Es kommt Bewegung in die Dreamliner-Story

Seit einem Monat ist der Vorzeigejet von Boeing weltweit am Boden. Nun geht es vorwärts: Boeing will den Luftfahrtaufsehern in den USA Vorschläge unterbreiten, wie die Brandgefahr bei den Batterien beseitigt werden kann.

Boeing 787 Dreamliner der japanischen Fluglinie ANA am Flughafen in Frankfurt.

Bildlegende: Eine Boeing 787 Dreamliner der japanischen Fluglinie ANA – auch sie hatte einen Zwischenfall wegen ihrer Batterien. Keystone

Seit mehreren Wochen waren sie nicht mehr in der Luft – die Dreamliner von Boeing. Der Grund: Brandgefahr bei den Batterien. Nun bewegt sich was. Der Hersteller des Jets will der US-Luftfahrtbehörde FAA am Freitag einen Zehn-Punkte-Plan vorlegen. Dies schreibt das «Wall Street Journal» unter Berufung auf Insider.

Zu den Vorschlägen gehört ein feuerfestes Gehäuse um die Batterien. Langfristig soll das Batteriedesign geändert werden. Die FAA musste sich in den letzten Tagen Kritik anhören – sie hatte das ursprüngliche Design genehmigt.

Batterien hatten Kurzschlüsse

Im Januar war es zu einem Feuer in einem am Boden stehenden Dreamliner gekommen. Die US-Sicherheitsbehörde NTSB sieht die Ursache nach ersten  Ermittlungen in Kurzschlüssen bei den Batterien.

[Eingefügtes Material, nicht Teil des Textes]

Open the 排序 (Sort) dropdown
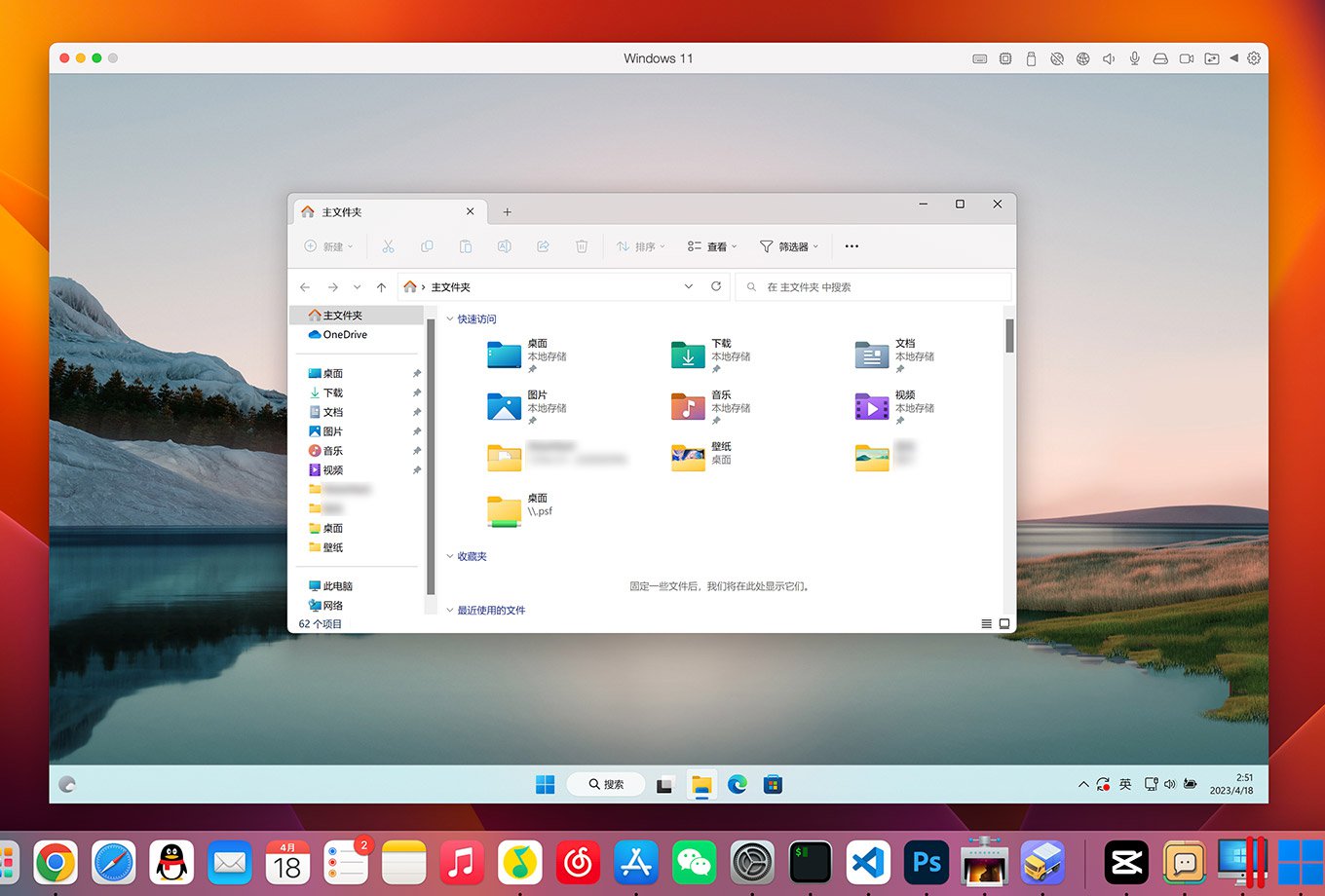 (x=640, y=246)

Bei einer Maschine in Japan hatte eine Batterie in der Luft zu schmoren begonnen, der Pilot war notgelandet. Nach den Zwischenfällen verhängten die Luftfahrtaufseher weltweit ein Flugverbot über die 50 im Dienst stehenden Dreamliner. Boeing stoppte die Auslieferung neuer Maschinen des Typs.